Через два дня приехала и его жена со скарбом, затейливость и необычность расцветок которого затеняли его скудость и дешевизну. Не было в городе мусульманина, который бы в те дни по крайней мере трижды не заглянул в окна хаджи, чтоб подивиться на чудо чудное: на высокую темнокожую женщину, тут же прозванную Арабкой, хотя всего лишь двум-трем женщинам посчастливилось увидеть ее лицо. Соседки одна за другой забегали к ней, будто бы услужить в чем, пока она осмотрится и обвыкнет, а на деле — чтоб поднабраться впечатлений для дальнейших пересудов. Хаджи, застав на другой день толпу женщин вокруг смущенной и растерянной Арабки, немедленно навел порядок, действуя попеременно ногой и чубуком.
Вскоре все узнали, что хаджи сидит дома и пьет. Жена сидит у его ног, молчит или поет. Они никого к себе не звали. И сами ни к кому не набивались. Хаджи пренебрегал городом. Город оставил его в покое, приняв его таким, каков он есть. Он был скор на расправу и к тому же так богат, что мог купить любого торговца со всеми его потрохами.

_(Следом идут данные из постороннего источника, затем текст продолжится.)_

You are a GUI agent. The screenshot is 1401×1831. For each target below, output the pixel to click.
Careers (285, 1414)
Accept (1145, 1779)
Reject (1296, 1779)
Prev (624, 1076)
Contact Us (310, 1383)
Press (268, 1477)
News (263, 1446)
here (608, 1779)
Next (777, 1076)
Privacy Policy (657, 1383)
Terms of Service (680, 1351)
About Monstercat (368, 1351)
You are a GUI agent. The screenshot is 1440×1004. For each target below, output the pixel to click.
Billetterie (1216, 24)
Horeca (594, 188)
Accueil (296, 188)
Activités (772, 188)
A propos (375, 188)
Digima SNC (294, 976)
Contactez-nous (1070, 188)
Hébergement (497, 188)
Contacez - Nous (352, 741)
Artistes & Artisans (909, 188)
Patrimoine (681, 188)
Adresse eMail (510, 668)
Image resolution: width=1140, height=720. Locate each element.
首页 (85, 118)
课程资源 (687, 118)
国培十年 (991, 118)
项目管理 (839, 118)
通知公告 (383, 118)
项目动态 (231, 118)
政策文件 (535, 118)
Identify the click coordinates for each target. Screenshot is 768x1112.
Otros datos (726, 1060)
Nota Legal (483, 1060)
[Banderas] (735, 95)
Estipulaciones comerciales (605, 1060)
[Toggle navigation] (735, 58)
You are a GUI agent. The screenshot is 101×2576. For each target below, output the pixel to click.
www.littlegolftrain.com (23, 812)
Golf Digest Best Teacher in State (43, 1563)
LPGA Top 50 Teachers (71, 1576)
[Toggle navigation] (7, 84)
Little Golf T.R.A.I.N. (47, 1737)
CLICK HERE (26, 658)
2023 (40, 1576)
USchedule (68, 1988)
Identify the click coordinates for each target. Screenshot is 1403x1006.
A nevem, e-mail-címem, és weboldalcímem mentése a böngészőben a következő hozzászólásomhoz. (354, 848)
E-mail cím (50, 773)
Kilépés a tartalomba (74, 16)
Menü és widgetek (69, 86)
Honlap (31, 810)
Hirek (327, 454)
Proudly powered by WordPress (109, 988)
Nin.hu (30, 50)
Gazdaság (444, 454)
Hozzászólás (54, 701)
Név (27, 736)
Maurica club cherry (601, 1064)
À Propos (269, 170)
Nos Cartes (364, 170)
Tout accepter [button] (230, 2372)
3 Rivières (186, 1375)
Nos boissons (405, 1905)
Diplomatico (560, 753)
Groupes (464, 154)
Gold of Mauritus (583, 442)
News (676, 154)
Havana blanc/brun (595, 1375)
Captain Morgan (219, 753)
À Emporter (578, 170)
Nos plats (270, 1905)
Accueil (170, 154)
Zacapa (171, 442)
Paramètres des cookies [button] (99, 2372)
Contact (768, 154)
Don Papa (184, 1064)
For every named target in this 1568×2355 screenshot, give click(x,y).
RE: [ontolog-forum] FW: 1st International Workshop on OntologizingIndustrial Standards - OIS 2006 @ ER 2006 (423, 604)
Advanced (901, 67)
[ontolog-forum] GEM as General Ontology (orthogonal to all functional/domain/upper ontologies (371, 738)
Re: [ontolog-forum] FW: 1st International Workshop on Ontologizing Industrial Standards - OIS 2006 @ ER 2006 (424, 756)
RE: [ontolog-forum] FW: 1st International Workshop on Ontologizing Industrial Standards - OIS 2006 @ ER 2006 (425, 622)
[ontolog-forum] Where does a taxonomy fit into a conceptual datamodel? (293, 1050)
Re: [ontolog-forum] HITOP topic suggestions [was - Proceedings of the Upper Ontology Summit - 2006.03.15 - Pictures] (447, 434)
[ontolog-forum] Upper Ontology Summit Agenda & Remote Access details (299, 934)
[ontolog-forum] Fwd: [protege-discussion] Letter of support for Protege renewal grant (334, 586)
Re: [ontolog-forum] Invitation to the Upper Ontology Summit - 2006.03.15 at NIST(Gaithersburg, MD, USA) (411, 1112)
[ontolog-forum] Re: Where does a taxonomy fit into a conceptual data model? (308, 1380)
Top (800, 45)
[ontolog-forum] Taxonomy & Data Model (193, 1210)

— Данила, ты плоть от плоти этого государства? — спросил он после того, как мы для порядка поболтали о том о сем. — Или так, сбоку припека?
— До мозга костей!
Он глядит на меня своими проницательными глазами и легонько касается моего колена.
— Какая-то смута у тебя на душе. А квартирой доволен?
— Вполне. А что?
— Дом старый, червями источен, маслом пропах, и мыши есть, да и за молитвой ты заставал меня раза два, а это вы, коммунисты, не любите.